The Stuff Conundrum
Excess baggage - I have been whimpering vaguely about this here for some time. So it's time to clear out some of it.
I am fanatical about getting rid of stuff. Really. I've got more extreme over the last year or so, ever since a close (very rich) friend moved to a minimalist flat which she had had gutted and rebuilt at enormous expense of money and mental effort, taking her piles of spinster junk with her. We all helped her unpack, and each of us found something that made us tear our hair out: for R, it was the box full of broken kitchen equipment: for A, the box full of empty plastic bags: for J, the carrier bag full of copper coins: for me, the plant pot filled with real earth with plastic flowers stuck in it, looking like something from Poundland (and the Gary Barlow tape that she refused to bin).

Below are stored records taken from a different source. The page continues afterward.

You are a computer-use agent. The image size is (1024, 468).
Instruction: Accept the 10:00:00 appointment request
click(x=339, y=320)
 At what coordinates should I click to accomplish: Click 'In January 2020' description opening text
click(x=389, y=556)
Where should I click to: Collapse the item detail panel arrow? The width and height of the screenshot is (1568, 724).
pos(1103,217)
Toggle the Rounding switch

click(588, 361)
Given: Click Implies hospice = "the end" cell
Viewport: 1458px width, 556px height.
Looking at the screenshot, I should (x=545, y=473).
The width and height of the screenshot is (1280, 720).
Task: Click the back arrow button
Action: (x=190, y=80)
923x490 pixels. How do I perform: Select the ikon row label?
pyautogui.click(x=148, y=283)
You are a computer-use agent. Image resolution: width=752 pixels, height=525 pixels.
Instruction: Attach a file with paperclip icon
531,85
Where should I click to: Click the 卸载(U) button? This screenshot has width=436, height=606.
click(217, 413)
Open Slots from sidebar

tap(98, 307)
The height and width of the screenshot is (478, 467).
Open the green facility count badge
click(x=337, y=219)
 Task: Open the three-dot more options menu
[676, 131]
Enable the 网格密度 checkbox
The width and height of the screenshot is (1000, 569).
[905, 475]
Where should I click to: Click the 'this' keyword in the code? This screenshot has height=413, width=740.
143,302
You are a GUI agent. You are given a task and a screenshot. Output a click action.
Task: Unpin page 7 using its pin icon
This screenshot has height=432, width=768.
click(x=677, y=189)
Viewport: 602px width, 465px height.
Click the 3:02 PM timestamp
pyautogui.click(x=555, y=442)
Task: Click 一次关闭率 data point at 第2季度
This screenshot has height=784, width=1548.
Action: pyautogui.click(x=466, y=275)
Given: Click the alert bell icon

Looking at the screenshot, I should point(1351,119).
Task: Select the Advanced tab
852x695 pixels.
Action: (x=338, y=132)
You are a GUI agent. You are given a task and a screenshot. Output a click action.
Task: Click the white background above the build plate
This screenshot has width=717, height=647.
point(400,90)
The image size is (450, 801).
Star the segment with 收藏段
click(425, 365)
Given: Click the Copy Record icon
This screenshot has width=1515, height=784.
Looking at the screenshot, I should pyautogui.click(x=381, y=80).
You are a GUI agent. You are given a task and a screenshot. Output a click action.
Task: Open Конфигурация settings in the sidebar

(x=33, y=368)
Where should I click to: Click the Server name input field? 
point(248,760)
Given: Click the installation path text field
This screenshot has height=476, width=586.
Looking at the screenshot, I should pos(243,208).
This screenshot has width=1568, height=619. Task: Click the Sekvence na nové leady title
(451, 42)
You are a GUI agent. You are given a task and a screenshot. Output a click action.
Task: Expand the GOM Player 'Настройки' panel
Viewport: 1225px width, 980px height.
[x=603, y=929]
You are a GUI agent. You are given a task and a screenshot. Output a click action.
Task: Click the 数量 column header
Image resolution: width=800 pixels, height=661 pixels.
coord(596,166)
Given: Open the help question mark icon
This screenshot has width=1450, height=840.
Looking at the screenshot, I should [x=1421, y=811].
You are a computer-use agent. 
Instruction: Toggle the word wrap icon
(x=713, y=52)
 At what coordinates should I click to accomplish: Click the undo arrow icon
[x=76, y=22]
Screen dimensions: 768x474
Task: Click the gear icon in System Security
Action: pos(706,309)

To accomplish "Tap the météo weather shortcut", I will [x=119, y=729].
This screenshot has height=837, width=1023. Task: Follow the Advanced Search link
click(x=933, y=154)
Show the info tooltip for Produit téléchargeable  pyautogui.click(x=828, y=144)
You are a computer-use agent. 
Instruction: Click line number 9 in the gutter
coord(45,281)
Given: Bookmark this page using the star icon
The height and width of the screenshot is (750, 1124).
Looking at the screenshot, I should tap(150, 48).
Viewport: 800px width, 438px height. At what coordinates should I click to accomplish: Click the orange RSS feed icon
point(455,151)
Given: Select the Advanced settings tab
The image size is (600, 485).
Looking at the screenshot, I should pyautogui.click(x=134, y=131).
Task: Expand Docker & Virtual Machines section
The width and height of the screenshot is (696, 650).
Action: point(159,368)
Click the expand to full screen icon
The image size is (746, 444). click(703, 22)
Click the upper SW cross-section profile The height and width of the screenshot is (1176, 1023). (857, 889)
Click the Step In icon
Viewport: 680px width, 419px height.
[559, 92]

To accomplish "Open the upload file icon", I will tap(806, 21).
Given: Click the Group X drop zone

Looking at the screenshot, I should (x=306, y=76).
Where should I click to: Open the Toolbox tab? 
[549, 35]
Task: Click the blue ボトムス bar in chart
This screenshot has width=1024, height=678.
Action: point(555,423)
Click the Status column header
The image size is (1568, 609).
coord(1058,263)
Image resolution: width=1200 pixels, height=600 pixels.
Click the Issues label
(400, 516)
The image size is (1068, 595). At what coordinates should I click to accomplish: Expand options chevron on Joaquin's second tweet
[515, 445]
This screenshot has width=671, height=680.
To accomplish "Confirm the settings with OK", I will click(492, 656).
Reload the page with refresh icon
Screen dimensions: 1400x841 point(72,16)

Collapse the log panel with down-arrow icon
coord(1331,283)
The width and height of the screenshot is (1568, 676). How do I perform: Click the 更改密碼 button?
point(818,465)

Eight months on, she has almost finished unpacking. I think once she's found a home for the shoeboxes full of newpaper cuttings and the files of university notes (we graduated in 1988) then it'll probably be sorted. Except that in this big lovely flat, which was designed to have masses of storage space, she has no room. Every cupboard, every drawer, every shelf is crammed with stuff. The suitcases in the cupboards are full of other bags. The makeup bags that you get with gifts-with-purchase are stuffed full of bottles of lotions and potions.
My reaction to the helping-unpack saga was to come back to my own, far more modest flat, and go through it hunting down extraaneous junk until two in the morning. I had five binbags full of stuff to throw away or give to Oxfam (this is on top of a regular chuck-out session). I realise that in its way that this is just as unhinged as hoarding, but it's incredibly satisfying. It's partly a privacy thing - if I am constantly reviewing what I have, then I am in control of what my possessions say about me. It gives me a (probably illusory) sense of control over my life: it also means that I can usually find things (though the corollary to that is that I get very freaked by not being able to find things). My ex-boyf. used to say in tones of wonder, "I love the way the iron is always in the same place!" as though this were some miracle unattainable by normal human beings. Is it?
I'd better go now. I haven't sorted out my makeup in - ooh, weeks, it must be.